## START Dataset

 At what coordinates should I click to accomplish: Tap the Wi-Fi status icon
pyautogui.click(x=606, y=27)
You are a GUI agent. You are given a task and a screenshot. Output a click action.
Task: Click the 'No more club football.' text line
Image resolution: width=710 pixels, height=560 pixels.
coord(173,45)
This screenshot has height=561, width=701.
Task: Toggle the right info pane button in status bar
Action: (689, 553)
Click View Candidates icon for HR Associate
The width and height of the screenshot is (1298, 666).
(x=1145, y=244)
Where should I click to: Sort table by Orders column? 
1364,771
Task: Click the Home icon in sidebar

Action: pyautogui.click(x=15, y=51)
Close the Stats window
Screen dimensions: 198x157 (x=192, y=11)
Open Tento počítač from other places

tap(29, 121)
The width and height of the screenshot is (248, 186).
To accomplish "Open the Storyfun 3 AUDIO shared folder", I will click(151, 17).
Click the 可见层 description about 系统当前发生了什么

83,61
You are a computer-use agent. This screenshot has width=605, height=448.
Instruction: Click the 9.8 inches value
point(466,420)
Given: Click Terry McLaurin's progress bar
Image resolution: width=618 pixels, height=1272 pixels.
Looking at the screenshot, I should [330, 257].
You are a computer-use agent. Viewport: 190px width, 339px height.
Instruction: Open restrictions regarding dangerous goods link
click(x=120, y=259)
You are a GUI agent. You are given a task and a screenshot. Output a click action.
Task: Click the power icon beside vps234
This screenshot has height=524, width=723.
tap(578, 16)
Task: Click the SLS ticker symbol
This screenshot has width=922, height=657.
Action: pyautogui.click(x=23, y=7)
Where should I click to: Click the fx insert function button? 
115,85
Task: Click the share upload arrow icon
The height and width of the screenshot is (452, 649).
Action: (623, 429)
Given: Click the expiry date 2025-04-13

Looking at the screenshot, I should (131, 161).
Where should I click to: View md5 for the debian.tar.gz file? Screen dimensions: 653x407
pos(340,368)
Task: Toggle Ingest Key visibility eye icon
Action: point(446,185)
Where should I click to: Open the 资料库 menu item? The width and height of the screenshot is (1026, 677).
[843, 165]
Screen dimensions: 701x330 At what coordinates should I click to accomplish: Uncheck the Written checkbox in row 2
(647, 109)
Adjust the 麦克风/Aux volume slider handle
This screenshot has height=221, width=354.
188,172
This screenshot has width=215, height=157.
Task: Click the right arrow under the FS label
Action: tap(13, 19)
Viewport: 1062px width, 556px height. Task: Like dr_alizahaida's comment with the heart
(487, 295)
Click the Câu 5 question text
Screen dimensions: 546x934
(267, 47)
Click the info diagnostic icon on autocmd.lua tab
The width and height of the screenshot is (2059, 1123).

## END Dataset

* **Given problem**
Copy out the lines of the records above verbatim, starting at the line that contains "Screen dimensions: 701x330" and continuing through the last line of the records.

* **Response below**
Screen dimensions: 701x330 At what coordinates should I click to accomplish: Uncheck the Written checkbox in row 2
(647, 109)
Adjust the 麦克风/Aux volume slider handle
This screenshot has height=221, width=354.
188,172
This screenshot has width=215, height=157.
Task: Click the right arrow under the FS label
Action: tap(13, 19)
Viewport: 1062px width, 556px height. Task: Like dr_alizahaida's comment with the heart
(487, 295)
Click the Câu 5 question text
Screen dimensions: 546x934
(267, 47)
Click the info diagnostic icon on autocmd.lua tab
The width and height of the screenshot is (2059, 1123).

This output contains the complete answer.